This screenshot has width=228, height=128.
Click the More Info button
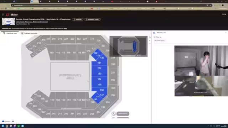[78, 19]
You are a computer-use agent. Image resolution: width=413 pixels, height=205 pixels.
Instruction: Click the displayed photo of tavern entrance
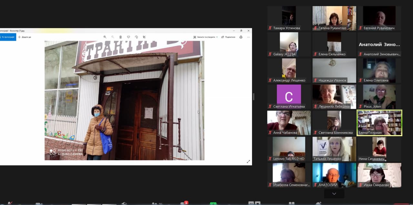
--*--
Work instructions: Copy every line of the listing above word for word, leaving out the pictures.

Solution for this task:
This screenshot has width=228, height=128.
Click the More Info button
[78, 19]
You are a computer-use agent. Image resolution: width=413 pixels, height=205 pixels.
Instruction: Click the displayed photo of tavern entrance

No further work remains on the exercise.